For years as a teacher I preached that so much of writing was really rewriting, that revision literally often meant re-seeing a text. How true that remains. Water Cycle is a book that has taken years and years to write, in large part because I had to learn how to write a book, and in large part because I chose a project (perhaps purposefully, perhaps to impose self-punishment) that is intricate, complicated, layered. I've spent the last three or four days not just revisiting a text that most would feel is complete, but working on one more short chapter that might help relieve an itch that has always existed, a need to have one of the dead characters in the book have a chance at touching the reader from beyond the grave. It is a revision that is a response both to a need I have always felt but never been able to articulate and a reaction to my interpretation of what several agents have been quietly indicating.
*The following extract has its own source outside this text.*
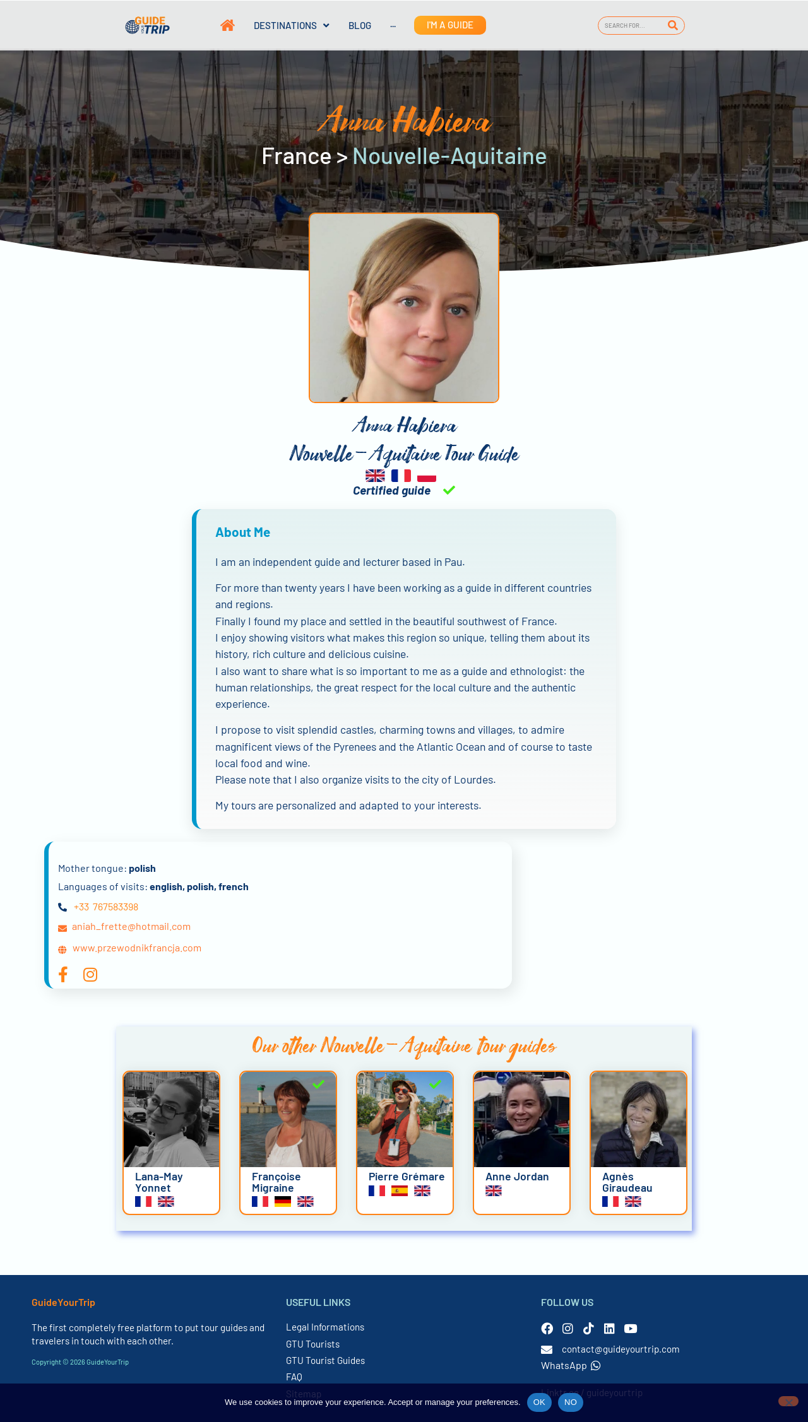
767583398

Mostly this latest revision comes with a thank you to a quality reader who (my youngest daughter) who not only proved a close, and capable reader, but one willing to take me seriously when I asked her questions. 18 and about to leave for college, the quality of her reading reminds me again of why we must never dismiss the young just because they are young, and why we can always sustain hope for our future. Sometime a reader can offer you just the right prompt to make you ask questions of yourself and then return to instincts on how you respond to those questions. Ultimately good revision can be as fulfilling as the initial creative act, for you begin to see the deeper textures, the veins and sinew running within a text that fuel it and hold it together. In the end the focus remains on finding the way to tell all the story as it wishes and needs to be told. It's just that sometime it takes years to listen to the story.